Dalai Lama to Visit Ithaca

Print More

His Holiness the 14th Dalai Lama of Tibet, Tenzin Gyatso, will visit Ithaca this fall, the Namgyal Monastery announced today. The visit, scheduled to take place Oct. 9 and 10, will be the Dalai Lama’s first visit to Ithaca since 1991.
Ithaca houses one of the first Tibetan resettlement communities in the United States; the Namgyal Monastery Institute of Buddhist Studies serves as the North American seat of the personal monastery of the Dalai Lama.
The Dalai Lama is the spiritual leader of the Tibetan people. He won the 1989 Nobel Peace Prize.
The Monastery said that the visit will allow the Dalai Lama to view and bless a new temple complex, which is under construction off Route 96. The new temple has been named The Land of Kalachakra Study and Practice.
Three public events have been scheduled at Cornell, Ithaca College and the State Theater in downtown Ithaca.
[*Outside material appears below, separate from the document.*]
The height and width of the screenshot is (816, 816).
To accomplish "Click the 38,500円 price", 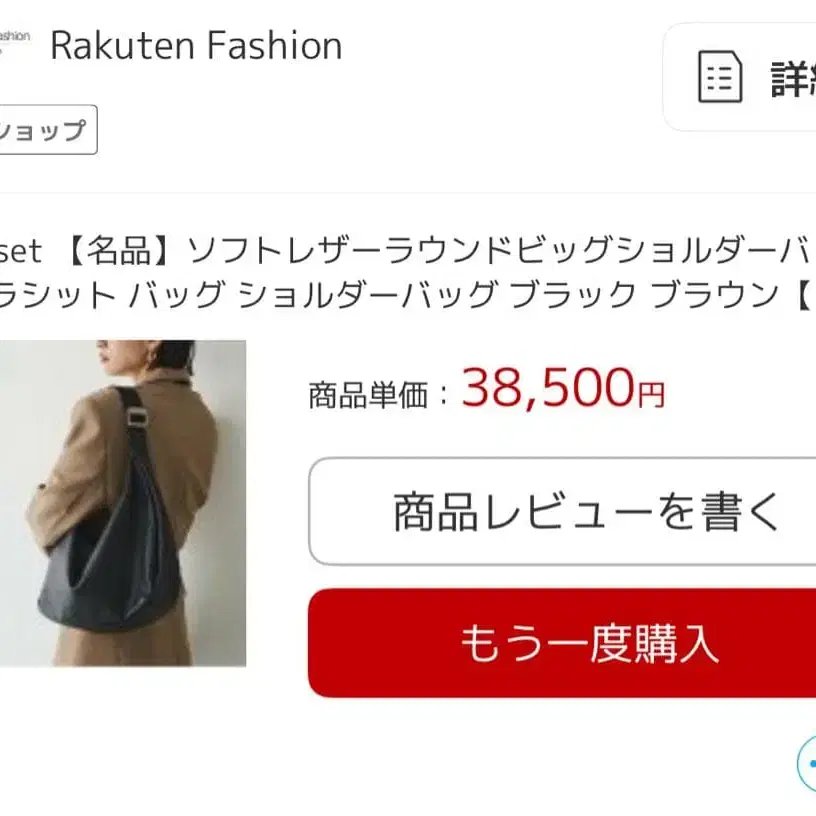I will (x=563, y=388).
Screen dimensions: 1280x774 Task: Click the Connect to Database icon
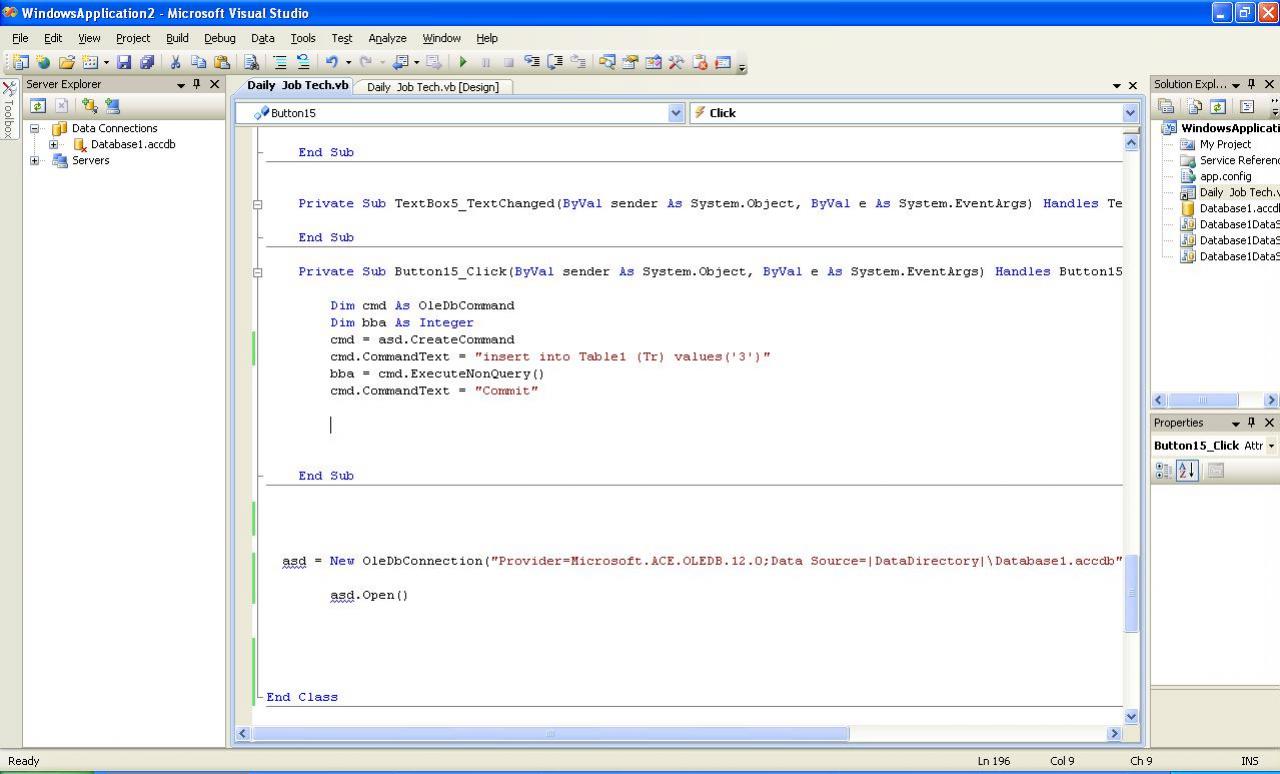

Tickets will be required; details for purchase will be released at a later date.
The third Dalai Lama, Sonam Gyatso, founded the Namgyal Drastang (Victorious Monastery) in 1575. The 14th Dalai Lama and 55 monks from Namgyal fled to India and Nepal, escaping the Chinese invasion of Tibet in 1959 and relocating the Namgyal Monastery to Dharamsala, India where its traditions are carried on today.
1992 marked a watershed for Buddhism and Tibetan culture in the United States as monks traveled from Dharamsala, India to Ithaca, to establish a branch of the Namgyal Monastery.
There are approximately 20 to 30 Tibetan families living in Ithaca right now, according to Jenine Rose Mollican, administrator of Namgyal Monastery.
The Monastery allows students to take classes in Tibetan Buddhism in a monastic setting without having to travel the 7,000 miles to India.
“The Institute’s three-year program takes a 15-year Buddhist education and reduces it to a three-year program for Western students,” Mollican told The Sun in April 2006.
Buddhism is the fourth largest world religion with roughly 350 million adherents.